Too late. Clammy dread
shot through me and I was wired.
It had been eight
years since I’d last run the Beach2Basin. Always one to come in nearly last at
school cross country, running was never my thing. But I think it’s good to step
outside the comfort zone now and again and I’d been proud of my 49-min score. In
the years that followed, I’d come up with a last-minute excuse not to do it and
hadn’t even run five kilometers, let alone nine (although I’m sure it used to
be 9.4!)
Now I was keen to
match my PB and interested to see if sitting in an office most of the day, as I
did back then, with a run thrown in morning and/or night made one fitter than a
mother on her feet all day who no longer exercises religiously.
Hubby signed me up
sometime during the week before I had a chance to chicken out - he was probably
sick of me being all talk – and I tried not to think about it after that.
So back to the early
hours.
Counting sheep has
never worked. The horrid sheep would start jumping too fast for me to keep up
so, instead I lay there listening to the ‘weather bomb’ and trying every other
trick in the book while resisting the urge to take a sleeping pill.
Finally two hour’s
later, after watching the clock and counting down the hours with a sense of foreboding
till I had to “perform”, I decided it might not hurt to take a quarter, just to
knock me out without leaving me dopey the next day.
It didn’t and I was.
I fell asleep just
before dawn and awoke late feeling like crap. The kids were already up and
hyper with it.
With a thick fog
hanging over me, I dragged my slothful self up and slovenly pulled on some
running gear before dressing the kids.
I joined the masses at
the start line and we were off. The running helped clear the cobwebs and I
began to pick up speed.
Gridlocking during the
Waimahanga Track slowed things somewhat and everyone came to a standstill
waiting to cross the bridge single-file. Soon after I became aware of heavy
breathing and a loud jingling noise behind me. It was hot on my heels and
slightly disconcerting. After five long minutes of this, a long-bearded
Neanderthal-looking fulla wearing a netting shirt with bells and chains
lumbered past. Interesting.
It’s always funny
passing kids along the way.
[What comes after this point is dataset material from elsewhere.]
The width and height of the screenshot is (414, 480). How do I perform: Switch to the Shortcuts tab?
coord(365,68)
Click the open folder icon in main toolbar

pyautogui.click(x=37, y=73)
Not having learnt to pace themselves, they shoot
off, only to run out of steam and look up surprised to be passed by geriatrics
further down the track.
But I cringe when I
spot someone I know up ahead. Do you slink past and hope they haven’t seen you,
or call a cheery ‘hello’, rubbing it in that you’re about to leave them in the
dust? Then you have to keep up your pace in case they pass you again because
then you might just end up passing them later on and you’ll have an involuntary
race.
On and on I ran leaving
the now-walking, heaving Neanderthal behind. I had to beat 49 minutes, or at
least get the same time – and I’d be happy. Nine kilometers was definitely my
limit, I decided. I only have one thing to say to people who put themselves
through the torture of half-marathons and more – WHY?
I looked at my watch –
there was three minutes to go and no way I would make it but then rounded the
corner and noticed the finish line had moved closer than where it used to be.
With a burst of speed I
went through the flags at 49 minutes to “Go Mummy,” from my small cheering
squad. I stopped to greet them, then realised that was not quite the finish
line. My body now hating me, I dragged it a little further through a second set
of flags as the clock ticked over to 50mins.
Ahhhh well.
The finish line, on
the canopy bridge resembled a ‘who’s who at the zoo’ scene but when you’re a
red, hot, sweaty mess, gasping for breath with the dregs of an insomnia-induced
haze hanging over you, you’re not in the mood to talk. I was keen to go before
my muscles went into spasm and my legs gave out.
After hobbling around
for the first part of the following week I was already vowing to beat my time next
year but, by then, I’ll have a few things sorted - namely training and sleep.
Getting the right finish line might help too.